Task requirements >>
Report each line of the data below that contains the word "image", matching case.

Records for this exercise >>
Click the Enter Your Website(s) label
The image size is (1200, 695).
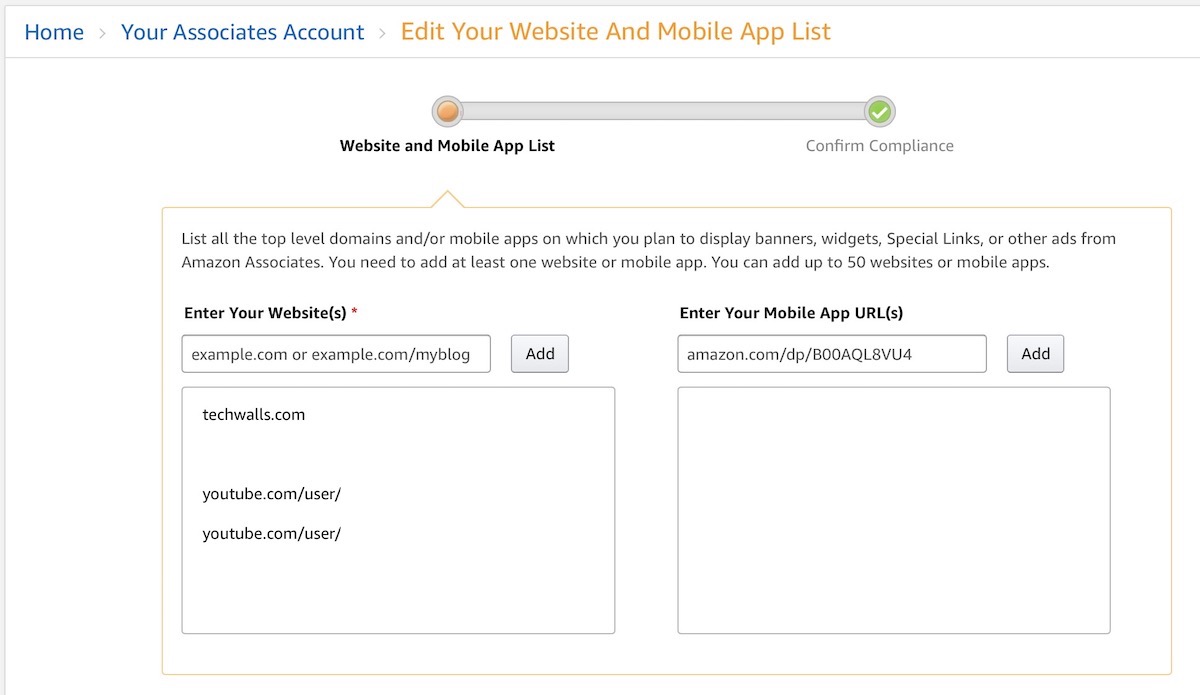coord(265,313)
--
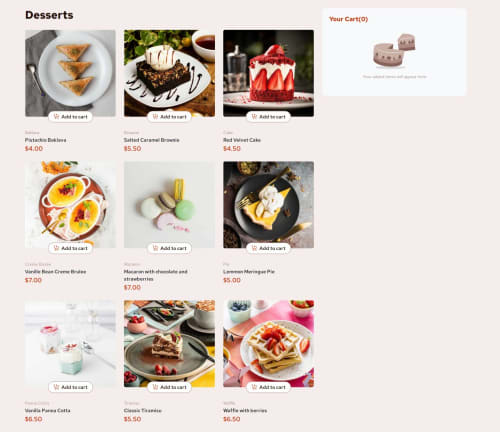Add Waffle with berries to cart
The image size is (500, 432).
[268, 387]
* * *
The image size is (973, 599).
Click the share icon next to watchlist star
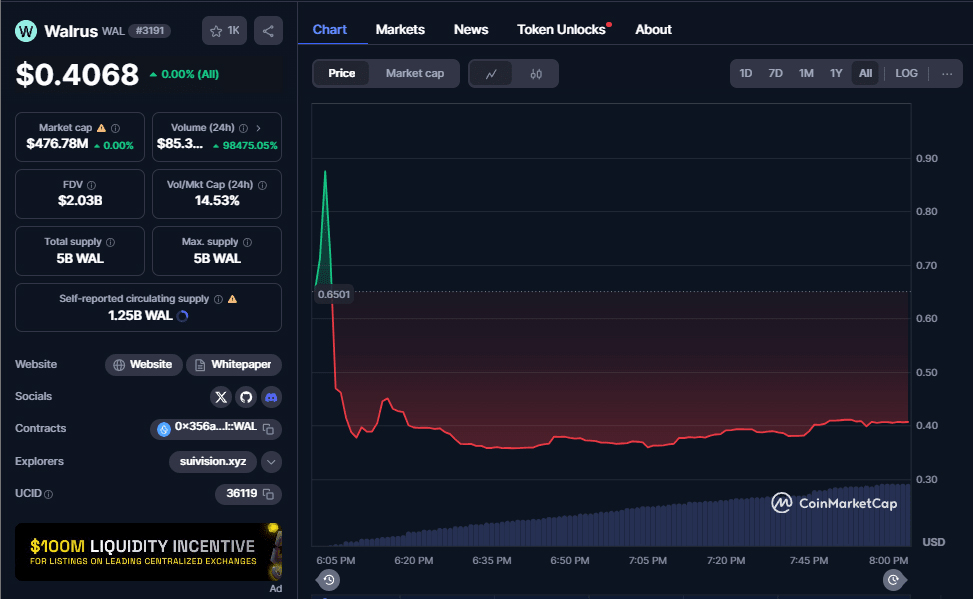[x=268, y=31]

Response to this task >>
The image size is (1200, 695).
The image size is (500, 432).
The image size is (973, 599).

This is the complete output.